Why Legacy Companies Must Reinvent—or Die

C3 IoT - Why Legacy Companies Must Reinvent—or Die

In an article published in Fortune magazine today, McKinsey partners Daniel Pacthod, Kevin Sneader, Anand Swaminathan argue that incumbent companies stand a good change of prevailing, providing they move fast and at scale.

In the fight for survival where fleet-footed disruptors can innovate rapidly, “reinvented incumbents” can use the advantages of scale and access to capital to outpace competition.

This mirrors C3 IoT CEO Tom Siebel’s article on ‘Why digital transformation is now on the CEO’s shoulders,’ published in the McKinsey Quarterly in December 2017, where he argues that value chains will be disrupted, and responding to these changes is a matter of enterprise survival. The critical components to survival are investments in AI and IoT, on a foundation of big data and elastic cloud computing.

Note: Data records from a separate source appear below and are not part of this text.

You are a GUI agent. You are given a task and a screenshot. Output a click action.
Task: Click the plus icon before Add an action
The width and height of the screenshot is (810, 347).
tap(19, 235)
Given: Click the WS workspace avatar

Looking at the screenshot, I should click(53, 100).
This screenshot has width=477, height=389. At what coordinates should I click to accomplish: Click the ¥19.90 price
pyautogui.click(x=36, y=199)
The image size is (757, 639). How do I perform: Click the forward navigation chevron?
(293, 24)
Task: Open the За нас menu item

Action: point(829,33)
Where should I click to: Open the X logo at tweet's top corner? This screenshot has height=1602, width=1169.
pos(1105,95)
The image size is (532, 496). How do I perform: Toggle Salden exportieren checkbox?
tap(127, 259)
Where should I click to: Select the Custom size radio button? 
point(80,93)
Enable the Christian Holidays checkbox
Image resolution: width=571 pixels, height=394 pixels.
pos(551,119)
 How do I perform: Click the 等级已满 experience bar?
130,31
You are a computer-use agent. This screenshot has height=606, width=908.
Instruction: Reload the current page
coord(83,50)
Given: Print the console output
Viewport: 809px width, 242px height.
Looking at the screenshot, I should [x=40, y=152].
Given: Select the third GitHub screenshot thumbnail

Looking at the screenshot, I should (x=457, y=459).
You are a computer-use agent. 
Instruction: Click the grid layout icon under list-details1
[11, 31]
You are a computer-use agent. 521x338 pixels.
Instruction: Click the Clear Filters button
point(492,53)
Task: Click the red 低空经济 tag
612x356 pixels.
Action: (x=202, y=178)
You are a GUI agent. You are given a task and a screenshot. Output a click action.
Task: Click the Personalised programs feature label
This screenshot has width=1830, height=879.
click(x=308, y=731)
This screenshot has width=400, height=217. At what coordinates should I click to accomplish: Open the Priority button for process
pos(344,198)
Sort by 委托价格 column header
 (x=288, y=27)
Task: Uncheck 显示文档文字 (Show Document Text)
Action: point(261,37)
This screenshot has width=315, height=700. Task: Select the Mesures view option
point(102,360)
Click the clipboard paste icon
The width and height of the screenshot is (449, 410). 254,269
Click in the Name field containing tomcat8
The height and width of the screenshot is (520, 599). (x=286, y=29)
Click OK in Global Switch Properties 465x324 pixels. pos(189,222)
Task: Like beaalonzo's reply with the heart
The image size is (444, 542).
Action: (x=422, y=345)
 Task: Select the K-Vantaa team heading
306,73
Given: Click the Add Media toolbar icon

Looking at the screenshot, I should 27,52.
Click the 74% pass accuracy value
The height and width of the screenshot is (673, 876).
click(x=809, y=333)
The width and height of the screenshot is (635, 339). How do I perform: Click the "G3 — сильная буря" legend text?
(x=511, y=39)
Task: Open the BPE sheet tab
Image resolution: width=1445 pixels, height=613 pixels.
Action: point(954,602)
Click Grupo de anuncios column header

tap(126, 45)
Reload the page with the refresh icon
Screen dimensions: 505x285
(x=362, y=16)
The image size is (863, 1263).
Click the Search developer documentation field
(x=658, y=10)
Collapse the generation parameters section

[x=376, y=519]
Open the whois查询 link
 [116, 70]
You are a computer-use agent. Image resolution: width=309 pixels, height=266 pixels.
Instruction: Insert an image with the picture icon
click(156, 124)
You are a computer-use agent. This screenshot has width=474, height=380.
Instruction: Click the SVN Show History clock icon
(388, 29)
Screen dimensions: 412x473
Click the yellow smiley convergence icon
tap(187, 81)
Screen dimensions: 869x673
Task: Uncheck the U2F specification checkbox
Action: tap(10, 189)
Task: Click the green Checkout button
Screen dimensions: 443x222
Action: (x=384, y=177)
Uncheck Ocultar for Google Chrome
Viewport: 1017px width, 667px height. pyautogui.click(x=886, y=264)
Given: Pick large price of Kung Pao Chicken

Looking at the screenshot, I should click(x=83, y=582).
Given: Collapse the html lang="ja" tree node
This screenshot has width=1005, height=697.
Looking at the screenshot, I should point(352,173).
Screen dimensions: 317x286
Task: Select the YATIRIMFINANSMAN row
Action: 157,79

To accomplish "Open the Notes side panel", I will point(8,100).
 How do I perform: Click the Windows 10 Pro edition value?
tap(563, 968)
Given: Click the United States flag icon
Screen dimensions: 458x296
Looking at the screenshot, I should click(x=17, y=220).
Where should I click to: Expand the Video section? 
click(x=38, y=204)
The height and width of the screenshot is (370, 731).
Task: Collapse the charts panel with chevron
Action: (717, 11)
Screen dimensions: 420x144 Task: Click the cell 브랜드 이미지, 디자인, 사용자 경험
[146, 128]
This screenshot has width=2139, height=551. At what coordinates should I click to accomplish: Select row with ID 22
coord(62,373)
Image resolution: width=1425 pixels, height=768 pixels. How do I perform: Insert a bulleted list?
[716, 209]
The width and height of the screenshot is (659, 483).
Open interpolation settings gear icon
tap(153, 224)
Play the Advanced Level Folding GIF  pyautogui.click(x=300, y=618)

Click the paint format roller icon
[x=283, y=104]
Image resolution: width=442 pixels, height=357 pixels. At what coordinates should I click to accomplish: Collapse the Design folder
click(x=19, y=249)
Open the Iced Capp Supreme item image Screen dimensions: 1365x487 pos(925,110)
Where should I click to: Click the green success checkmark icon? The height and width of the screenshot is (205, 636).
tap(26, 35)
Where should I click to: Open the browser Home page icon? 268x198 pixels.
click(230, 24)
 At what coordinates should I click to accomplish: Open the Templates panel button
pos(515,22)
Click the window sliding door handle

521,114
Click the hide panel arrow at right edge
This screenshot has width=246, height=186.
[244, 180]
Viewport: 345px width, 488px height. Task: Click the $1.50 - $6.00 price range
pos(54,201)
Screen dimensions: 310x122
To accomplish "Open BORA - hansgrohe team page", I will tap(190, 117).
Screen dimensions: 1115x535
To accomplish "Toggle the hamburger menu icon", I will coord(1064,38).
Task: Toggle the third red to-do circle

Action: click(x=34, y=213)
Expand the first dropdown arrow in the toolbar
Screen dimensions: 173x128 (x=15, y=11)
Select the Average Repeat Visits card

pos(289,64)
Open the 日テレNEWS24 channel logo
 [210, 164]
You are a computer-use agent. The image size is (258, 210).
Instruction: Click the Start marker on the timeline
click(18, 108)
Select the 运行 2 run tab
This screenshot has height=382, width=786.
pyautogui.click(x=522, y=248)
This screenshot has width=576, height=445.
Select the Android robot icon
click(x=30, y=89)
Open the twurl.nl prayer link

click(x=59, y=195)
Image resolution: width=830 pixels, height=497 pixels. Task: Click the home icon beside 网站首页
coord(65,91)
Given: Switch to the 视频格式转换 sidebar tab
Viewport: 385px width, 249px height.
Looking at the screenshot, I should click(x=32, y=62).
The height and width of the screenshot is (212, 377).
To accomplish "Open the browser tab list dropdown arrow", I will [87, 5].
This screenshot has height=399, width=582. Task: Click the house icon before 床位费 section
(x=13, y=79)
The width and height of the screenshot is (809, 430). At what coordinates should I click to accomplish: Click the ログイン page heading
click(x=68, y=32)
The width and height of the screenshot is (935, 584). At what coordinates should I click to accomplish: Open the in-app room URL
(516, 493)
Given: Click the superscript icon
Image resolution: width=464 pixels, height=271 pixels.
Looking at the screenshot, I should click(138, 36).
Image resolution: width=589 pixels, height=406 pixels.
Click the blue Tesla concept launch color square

The authors note: “the data is pretty clear on this score. McKinsey’s 2017 Global Digital Survey of over 1,600 executives identified a group of “reinvented incumbents” (companies embracing disruptive technologies). They invest three times more in the new wave of disruptive technologies than traditional incumbents do.”


McKinsey & Co.

The latest wave of innovation and disruption enables “radically new things” by combining IoT, AI, next-gen hardware, and inexpensive compute and storage for applications like autonomous vehicles or virtual warehousing. Examples include ML-based precision medicine, asset management, predictive maintenance, autonomous vehicles, or VR-based access to data.


McKinsey & Co.

The impact will occur in three ways:

  • Exponentially increasing the pace of competition across all value chains
  • Rewarding interconnectivity for rapid delivery of goods and services
  • Blurring boundaries between industries, for expansion into new areas

Incumbents should be concerned about nimble competitors but do not need to fear extinction, provided they “skillfully combine new technologies into new businesses and scale them quickly. That’s something incumbents should be well placed to do,” conclude the authors.